What can bison fossils teach us about the original American migrants?
The tale of two ancient bison populations has revealed clues about how early humans made their way southward from Alaska.
Courtesy of Government of Yukon
An ice-free corridor through the Rocky Mountains once thought to be humanity's path to the Americas from Alaska did not open in time to be the access route to the Americas, according to researchers who studied fossil samples of bison.
Using radiocarbon dating and DNA analysis, the researchers tracked the movements of bison into the corridor and determined it was fully open about 13,000 years ago, according to a press release from the University of California, Santa Cruz, where some of the researchers are based. [Editor's note: An earlier version of this story misstated the name of the university. The Monitor regrets the error.]
The research suggests the Americas were likely colonized from Alaska through a coastal route on the Pacific instead. Peter Heintzman, one of the researchers, told the Guardian that after years of contention, the study shows the Pacific route as the most likely.
"It’s really hard to think of any other ideas," Dr. Heintzman told the Guardian, pointing out that, 14,000 to 15,000 years ago, there was still quite a lot of ice. "And if that wasn’t opened up you’d have to go around the ice, and going the coastal route is the simplest explanation."
Other experts agreed.

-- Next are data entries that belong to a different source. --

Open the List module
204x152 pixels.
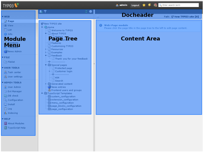[x=10, y=30]
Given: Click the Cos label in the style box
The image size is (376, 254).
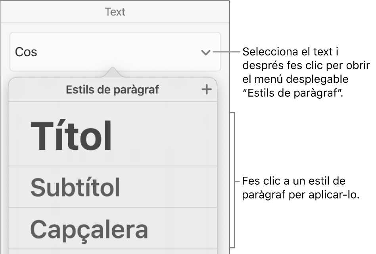Looking at the screenshot, I should coord(26,52).
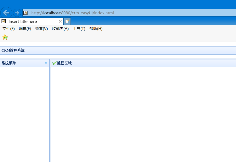Viewport: 236px width, 162px height.
Task: Open a new tab with the new tab icon
Action: [67, 21]
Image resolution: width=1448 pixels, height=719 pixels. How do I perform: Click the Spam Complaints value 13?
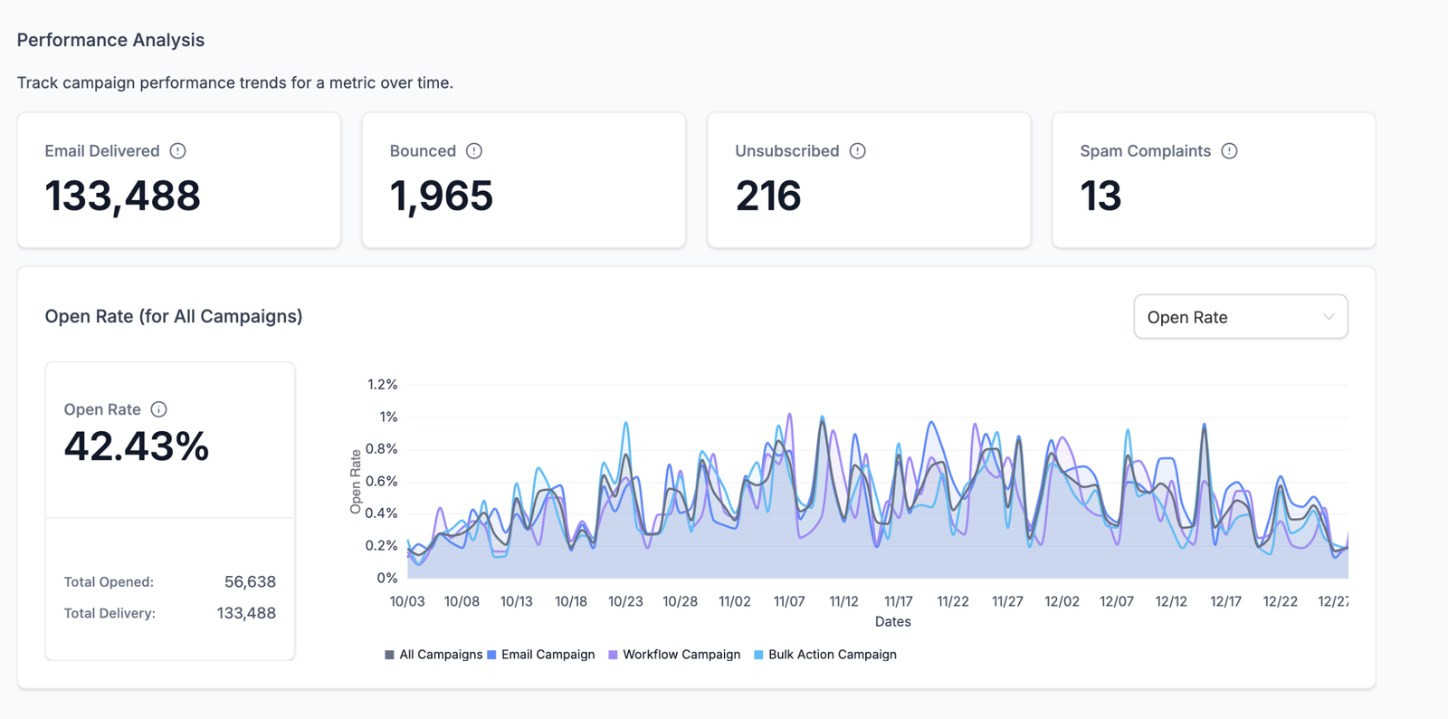click(1100, 197)
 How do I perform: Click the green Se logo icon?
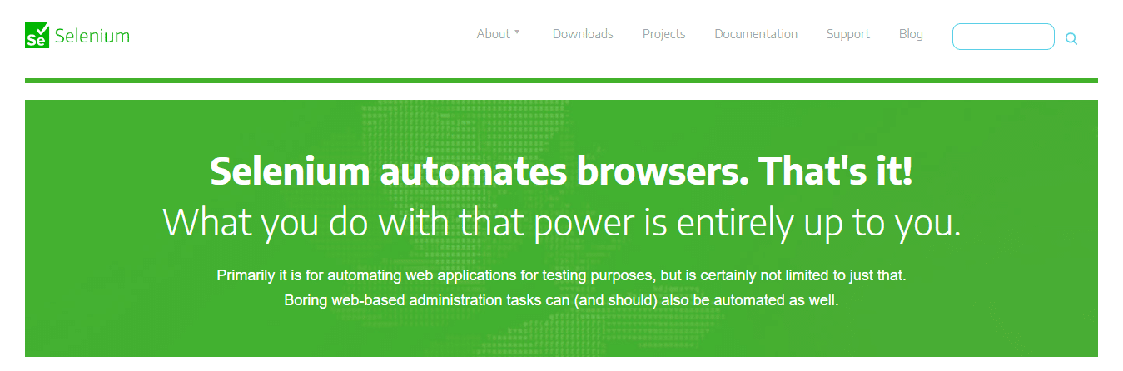(x=37, y=36)
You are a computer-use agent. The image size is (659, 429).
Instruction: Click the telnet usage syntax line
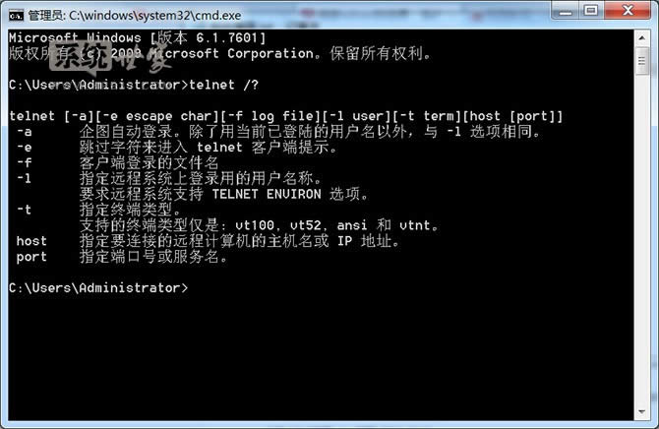[286, 116]
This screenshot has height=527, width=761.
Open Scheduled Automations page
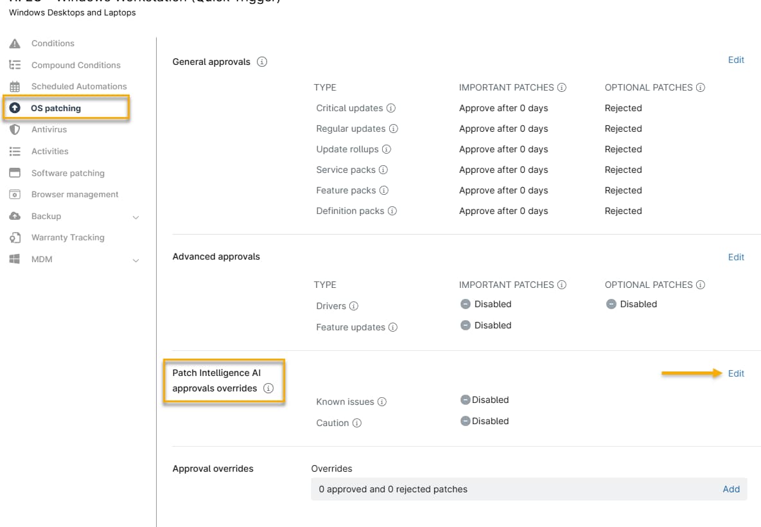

Michael Waters, an archaeologist at Texas A&M University, College Station who was not involved in the study, told Science magazine the evidence, while indirect, is strong.
"This is the first strong empirical data indicating when that corridor was viable," he said.
The earliest evidence of humans south of the ice sheets places them there at least 15,000 years ago, and it is believed that the Cordilleran and Laurentide ice sheets merged some 21,000 years ago at the peak of the last ice age. The closure of the passage known as the Rocky Mountain corridor created two distinct bison populations north and south of the ice sheets.
"The interesting thing about the [Rocky Mountain] corridor is that it was open until about 21,000 to 23,000 years ago, when the ice sheets to the west and east came together and completely separated populations," Heintzman told the Guardian.
By studying the 78 bison samples, researchers could determine when the northern bison moved southward and vice versa. The genetic analysis of the fossils allowed the researchers to be able to tell when the northern and southern bison met in the middle of the corridor, and radiocarbon dating allowed them to determine how old the fossils were.
Southern bison began moving northward as early as 13,400 years ago, and overlapped with the southward-heading northern bison 13,000 years ago.
The steppe bison were much larger than the modern American bison, and survived until just a few centuries ago, according to The Guardian. Modern American bison are descendants of the northern steppe bison, although they now live south of where their ancestors lived.
Beth Shapiro, professor of ecology and evolutionary biology at UC Santa Cruz, says evidence suggests migration from humans in the corridor was actually mostly south to north. Sites associated with hunting technology from the Clovis people, who were once thought to be the first migrants south into the Americas, were common south of the corridor around 13,000 years ago but become more scarce northward in the corridor region. The earliest known Clovis site in Alaska is no more than 12,400 years old. [Editor's note: An earlier version of this story misstated the affiliation of Prof. Shapiro.]
"When the corridor opened, people were already living south of there. And because those people were bison hunters, we can assume they would have followed the bison as they moved north into the corridor," Dr. Shapiro said.
Despite not being the initial entryway to the Americas, the corridor remains historically significant, Heintzman said.
"The opening of the corridor provided new opportunities for migration and the exchange of ideas between people living north and south of the ice sheets," he said.
Heintzman and his fellow researchers published their findings Monday in the Proceedings of the National Academy of Sciences.